WHAT IS NEEDED: Extract every line starting at the line that contains "Given: Switch to the Freeform ribbon tab" and ending with the final line of the data, inclusive; give only those lines, word for word.

GIVEN DATA:
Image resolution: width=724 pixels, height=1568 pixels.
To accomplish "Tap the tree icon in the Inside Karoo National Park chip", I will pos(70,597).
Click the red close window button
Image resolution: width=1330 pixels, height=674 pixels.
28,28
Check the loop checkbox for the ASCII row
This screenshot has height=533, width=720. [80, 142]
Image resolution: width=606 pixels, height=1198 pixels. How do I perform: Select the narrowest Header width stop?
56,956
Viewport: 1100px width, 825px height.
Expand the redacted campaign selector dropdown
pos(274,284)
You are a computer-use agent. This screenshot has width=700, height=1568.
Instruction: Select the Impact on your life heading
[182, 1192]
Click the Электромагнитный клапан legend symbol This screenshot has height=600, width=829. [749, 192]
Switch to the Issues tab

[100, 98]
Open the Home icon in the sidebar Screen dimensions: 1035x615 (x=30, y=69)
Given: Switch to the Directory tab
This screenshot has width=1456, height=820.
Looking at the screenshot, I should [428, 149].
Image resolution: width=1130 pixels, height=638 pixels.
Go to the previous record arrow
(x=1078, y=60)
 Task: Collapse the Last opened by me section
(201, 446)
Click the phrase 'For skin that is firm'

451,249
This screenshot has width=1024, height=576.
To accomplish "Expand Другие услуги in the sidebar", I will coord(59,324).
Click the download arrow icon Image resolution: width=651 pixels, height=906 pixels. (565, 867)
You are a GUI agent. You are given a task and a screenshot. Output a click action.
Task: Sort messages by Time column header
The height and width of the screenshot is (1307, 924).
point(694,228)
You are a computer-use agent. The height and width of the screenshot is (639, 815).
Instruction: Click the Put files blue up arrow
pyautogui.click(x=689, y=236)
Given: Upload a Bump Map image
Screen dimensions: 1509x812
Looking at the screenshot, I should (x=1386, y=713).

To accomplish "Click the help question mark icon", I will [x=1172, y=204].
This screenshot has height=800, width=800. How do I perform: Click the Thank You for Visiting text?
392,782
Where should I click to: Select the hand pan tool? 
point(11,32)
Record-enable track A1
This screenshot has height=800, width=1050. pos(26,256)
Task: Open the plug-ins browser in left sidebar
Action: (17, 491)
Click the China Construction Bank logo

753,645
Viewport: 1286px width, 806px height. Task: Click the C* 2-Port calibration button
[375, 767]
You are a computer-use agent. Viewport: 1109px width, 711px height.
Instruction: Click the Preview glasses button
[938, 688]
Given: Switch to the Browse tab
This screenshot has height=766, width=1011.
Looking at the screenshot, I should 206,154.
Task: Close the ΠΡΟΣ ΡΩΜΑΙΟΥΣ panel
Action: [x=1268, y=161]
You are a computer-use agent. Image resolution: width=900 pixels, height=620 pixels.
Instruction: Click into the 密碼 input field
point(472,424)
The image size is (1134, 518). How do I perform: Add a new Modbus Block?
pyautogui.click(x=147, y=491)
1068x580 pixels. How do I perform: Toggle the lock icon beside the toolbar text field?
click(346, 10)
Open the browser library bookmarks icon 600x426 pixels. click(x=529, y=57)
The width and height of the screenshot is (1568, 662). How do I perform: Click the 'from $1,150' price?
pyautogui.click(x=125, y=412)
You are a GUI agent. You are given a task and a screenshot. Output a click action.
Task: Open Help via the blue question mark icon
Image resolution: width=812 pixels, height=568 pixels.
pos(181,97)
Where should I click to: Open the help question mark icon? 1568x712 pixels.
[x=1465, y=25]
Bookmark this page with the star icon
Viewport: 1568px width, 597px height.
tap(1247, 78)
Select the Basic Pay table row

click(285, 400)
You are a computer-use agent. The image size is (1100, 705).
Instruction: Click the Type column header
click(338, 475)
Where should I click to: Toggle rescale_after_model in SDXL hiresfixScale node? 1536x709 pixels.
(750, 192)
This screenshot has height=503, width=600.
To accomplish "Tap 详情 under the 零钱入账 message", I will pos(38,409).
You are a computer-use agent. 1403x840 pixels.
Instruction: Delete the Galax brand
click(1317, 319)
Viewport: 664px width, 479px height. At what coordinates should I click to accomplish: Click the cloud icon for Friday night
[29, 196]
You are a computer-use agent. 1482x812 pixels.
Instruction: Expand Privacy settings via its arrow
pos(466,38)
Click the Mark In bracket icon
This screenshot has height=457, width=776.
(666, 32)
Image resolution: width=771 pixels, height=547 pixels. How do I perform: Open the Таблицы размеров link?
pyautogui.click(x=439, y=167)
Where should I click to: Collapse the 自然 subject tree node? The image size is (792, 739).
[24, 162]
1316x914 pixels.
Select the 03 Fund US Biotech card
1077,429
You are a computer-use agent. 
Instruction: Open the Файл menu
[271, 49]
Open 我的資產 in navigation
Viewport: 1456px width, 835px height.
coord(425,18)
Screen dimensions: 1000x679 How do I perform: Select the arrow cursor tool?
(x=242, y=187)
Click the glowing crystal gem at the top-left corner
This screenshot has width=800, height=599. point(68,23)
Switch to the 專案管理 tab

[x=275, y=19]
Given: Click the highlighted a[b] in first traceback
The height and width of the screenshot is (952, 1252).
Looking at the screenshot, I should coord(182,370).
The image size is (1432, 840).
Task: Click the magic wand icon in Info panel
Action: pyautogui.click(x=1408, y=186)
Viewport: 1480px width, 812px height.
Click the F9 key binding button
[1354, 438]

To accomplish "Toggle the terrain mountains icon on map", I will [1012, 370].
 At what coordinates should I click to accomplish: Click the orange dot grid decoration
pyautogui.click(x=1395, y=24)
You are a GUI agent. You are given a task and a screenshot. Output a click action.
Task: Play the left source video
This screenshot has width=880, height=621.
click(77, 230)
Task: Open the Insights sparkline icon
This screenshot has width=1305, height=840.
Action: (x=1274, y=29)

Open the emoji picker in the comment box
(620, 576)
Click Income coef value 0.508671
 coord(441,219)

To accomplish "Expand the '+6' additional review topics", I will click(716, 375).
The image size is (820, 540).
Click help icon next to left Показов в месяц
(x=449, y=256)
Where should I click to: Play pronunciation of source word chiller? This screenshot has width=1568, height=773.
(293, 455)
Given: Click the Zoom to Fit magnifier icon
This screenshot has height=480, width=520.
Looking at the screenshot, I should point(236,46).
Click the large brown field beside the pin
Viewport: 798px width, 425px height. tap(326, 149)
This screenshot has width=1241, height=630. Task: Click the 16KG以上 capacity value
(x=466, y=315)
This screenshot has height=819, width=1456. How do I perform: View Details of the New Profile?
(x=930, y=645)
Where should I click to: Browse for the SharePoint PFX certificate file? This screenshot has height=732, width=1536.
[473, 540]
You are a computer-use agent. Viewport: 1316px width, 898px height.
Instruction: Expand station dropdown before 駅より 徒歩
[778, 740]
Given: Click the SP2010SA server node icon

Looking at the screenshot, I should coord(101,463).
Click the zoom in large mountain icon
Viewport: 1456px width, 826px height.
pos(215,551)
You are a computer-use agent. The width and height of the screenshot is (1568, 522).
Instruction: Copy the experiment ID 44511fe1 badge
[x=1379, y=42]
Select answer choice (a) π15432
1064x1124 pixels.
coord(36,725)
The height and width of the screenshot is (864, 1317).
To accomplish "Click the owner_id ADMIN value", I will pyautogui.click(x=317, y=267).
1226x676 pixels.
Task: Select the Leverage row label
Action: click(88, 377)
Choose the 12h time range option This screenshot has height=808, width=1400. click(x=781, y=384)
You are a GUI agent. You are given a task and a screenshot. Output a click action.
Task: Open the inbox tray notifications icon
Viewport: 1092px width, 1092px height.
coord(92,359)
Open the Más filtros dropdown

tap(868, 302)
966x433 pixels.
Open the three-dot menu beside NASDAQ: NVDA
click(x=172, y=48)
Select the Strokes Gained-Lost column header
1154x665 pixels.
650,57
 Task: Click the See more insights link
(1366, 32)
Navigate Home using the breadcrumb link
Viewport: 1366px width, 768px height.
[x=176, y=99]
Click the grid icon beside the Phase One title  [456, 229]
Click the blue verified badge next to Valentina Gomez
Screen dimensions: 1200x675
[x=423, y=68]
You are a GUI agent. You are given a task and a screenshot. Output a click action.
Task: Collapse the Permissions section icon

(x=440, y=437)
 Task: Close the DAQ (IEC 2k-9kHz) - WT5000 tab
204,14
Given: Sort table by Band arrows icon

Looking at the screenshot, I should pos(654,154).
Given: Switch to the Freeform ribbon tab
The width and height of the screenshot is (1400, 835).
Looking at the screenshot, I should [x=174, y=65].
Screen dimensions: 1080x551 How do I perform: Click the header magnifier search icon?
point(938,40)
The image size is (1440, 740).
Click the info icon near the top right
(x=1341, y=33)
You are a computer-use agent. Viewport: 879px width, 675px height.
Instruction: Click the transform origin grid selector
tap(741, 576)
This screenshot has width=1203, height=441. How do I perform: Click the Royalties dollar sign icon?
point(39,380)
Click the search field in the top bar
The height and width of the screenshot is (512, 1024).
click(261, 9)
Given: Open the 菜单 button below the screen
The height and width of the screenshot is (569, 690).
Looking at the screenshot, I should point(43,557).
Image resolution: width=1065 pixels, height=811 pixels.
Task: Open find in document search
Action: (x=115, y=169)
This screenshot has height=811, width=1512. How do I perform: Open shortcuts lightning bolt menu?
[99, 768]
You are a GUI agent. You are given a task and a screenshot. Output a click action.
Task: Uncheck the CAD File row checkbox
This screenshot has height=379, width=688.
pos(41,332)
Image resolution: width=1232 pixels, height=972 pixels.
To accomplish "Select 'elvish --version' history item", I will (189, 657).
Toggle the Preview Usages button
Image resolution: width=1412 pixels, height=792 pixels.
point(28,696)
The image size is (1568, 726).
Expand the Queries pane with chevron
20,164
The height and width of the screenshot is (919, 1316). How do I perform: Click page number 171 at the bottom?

RESULT FOR THIS EXERCISE:
Given: Switch to the Freeform ribbon tab
The width and height of the screenshot is (1400, 835).
Looking at the screenshot, I should [x=174, y=65].
Screen dimensions: 1080x551 How do I perform: Click the header magnifier search icon?
point(938,40)
The image size is (1440, 740).
Click the info icon near the top right
(x=1341, y=33)
You are a computer-use agent. Viewport: 879px width, 675px height.
Instruction: Click the transform origin grid selector
tap(741, 576)
This screenshot has width=1203, height=441. How do I perform: Click the Royalties dollar sign icon?
point(39,380)
Click the search field in the top bar
The height and width of the screenshot is (512, 1024).
click(261, 9)
Given: Open the 菜单 button below the screen
The height and width of the screenshot is (569, 690).
Looking at the screenshot, I should point(43,557).
Image resolution: width=1065 pixels, height=811 pixels.
Task: Open find in document search
Action: (x=115, y=169)
This screenshot has height=811, width=1512. How do I perform: Open shortcuts lightning bolt menu?
[99, 768]
You are a GUI agent. You are given a task and a screenshot. Output a click action.
Task: Uncheck the CAD File row checkbox
This screenshot has height=379, width=688.
pos(41,332)
Image resolution: width=1232 pixels, height=972 pixels.
To accomplish "Select 'elvish --version' history item", I will (189, 657).
Toggle the Preview Usages button
Image resolution: width=1412 pixels, height=792 pixels.
point(28,696)
The image size is (1568, 726).
Expand the Queries pane with chevron
20,164
The height and width of the screenshot is (919, 1316). How do I perform: Click page number 171 at the bottom?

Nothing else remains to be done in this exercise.